Continuing to hold institutions to specific outcomes may never result in spending control. We need to educate individual physicians on cost-effectiveness in treatment planning.
Yusuke Tsugawa, MD, MPH, PhD, of Harvard University’s T.H. Chan School of Public Health, and colleagues published a study that looked at healthcare spending of hospitalist physicians and patient outcomes (30-day mortality and readmission rates). The higher-spending physicians did not produce better outcomes; or, looking at it another way, “going economy” did not result in worse outcomes.
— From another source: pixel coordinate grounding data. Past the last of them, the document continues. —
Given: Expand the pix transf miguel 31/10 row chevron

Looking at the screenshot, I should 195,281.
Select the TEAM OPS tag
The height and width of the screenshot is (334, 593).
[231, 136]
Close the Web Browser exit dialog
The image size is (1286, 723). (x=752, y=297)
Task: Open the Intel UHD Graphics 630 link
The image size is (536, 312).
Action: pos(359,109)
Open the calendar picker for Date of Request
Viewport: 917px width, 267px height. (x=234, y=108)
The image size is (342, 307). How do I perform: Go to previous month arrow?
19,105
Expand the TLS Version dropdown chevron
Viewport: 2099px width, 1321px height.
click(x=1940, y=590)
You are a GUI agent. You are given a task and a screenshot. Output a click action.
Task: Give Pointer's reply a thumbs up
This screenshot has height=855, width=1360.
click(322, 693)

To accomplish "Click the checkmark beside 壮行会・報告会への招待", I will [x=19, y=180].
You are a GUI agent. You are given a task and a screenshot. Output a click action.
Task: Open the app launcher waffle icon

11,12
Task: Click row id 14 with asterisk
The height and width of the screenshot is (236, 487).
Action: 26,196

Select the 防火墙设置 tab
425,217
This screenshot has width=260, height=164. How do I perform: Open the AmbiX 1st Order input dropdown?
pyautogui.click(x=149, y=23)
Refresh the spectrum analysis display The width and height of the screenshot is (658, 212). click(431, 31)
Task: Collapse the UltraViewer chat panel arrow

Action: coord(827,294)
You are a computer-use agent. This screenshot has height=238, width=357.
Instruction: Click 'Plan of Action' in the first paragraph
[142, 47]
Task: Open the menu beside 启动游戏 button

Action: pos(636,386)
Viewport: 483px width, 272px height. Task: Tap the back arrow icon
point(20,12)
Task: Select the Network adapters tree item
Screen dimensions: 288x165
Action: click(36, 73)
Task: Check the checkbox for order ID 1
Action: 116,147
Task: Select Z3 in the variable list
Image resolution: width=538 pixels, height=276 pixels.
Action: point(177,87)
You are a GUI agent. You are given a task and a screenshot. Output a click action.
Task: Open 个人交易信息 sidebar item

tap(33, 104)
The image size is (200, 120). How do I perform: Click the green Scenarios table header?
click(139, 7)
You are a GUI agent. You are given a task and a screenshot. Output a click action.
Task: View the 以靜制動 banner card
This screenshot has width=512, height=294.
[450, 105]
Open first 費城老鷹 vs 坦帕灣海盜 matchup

Many years ago, I proposed that there should be a running tab on every patient chart so that the treating physicians could see the bill they were racking up for the patient. I can hear someone now saying, “That is not what they have to pay.” I am aware, but I firmly believe there is a lack of awareness by all of us about the cost of services we order and provide. Even taking your car into the shop requires that they provide a bid and then let you decide if you wish to go forward with all, some, or none of the suggested services. Healthcare has no such checkpoints.
Obviously, some scenarios do not lend themselves to price haggling; an emergency requires intervention. But is it really necessary to investigate for every zebra? For example, I saw a new patient this week-68 years old, presenting with abdominal pain, 40-pound weight loss in a month, history of alcohol abuse, and a CT scan showing a large mass in the pancreas and diffuse liver metastases. She was admitted for evaluation and liver biopsy to confirm the diagnosis of pancreatic cancer with liver metastases. The records they sent to me were over 100 pages, despite the fact that she was only in the hospital for 4 days. She had undergone multiple extraneous tests, yet when she came to the office, her family said that no one had even told them her diagnosis. In truth, the oncologist had last noted that a discussion would wait until the return of biopsy results. Really? You don’t even have an educated guess what this patient might have? She was discharged with no discussion. There was never even a preliminary talk with the patient, but they sure racked up an impressive array of diagnostics. If that oncologist had spent 5 minutes with the patient, he or she would have learned that she was extremely pragmatic but also very opinionated about not giving up her lifestyle for chemotherapy. (I did convince her to at least hear about palliative treatment.) My point being, sometimes we are so focused on testing that we forget to look at-and talk to-the patient. A workup could potentially be refined with a discussion. Or at the very least, take a breath before ordering layer upon layer of imaging studies, none of which actually change the treatment plan.
Here is a different example: the yearly “executive physical.” I live in an area with a highly health-conscious population. I cannot count the times I’ve heard perfectly healthy people brag about going for their annual checkup at some premier institution because “the company pays for it.” They get a full complement of tests that makes them feel that something has been done to prevent a dire illness. This behavior feeds the belief that spending money equals better healthcare. I bet that same company makes me spend many precious minutes on the phone to get authorization for a follow-up CT scan or to use a granulocyte colony-stimulating factor for an actual sick patient.
When are we going to stop equating spending more with better care? In Tsugawa’s study, he concludes that spending varies across physicians, not hospitals. Continuing to hold institutions to specific outcomes may never result in spending control. We need to educate individual physicians on cost-effectiveness in treatment planning. Simply being cognizant of what we order and what we plan to do with the information is a good first step. Don’t order everything on every patient by routine, do it with thought. As they say, “Why pay more?”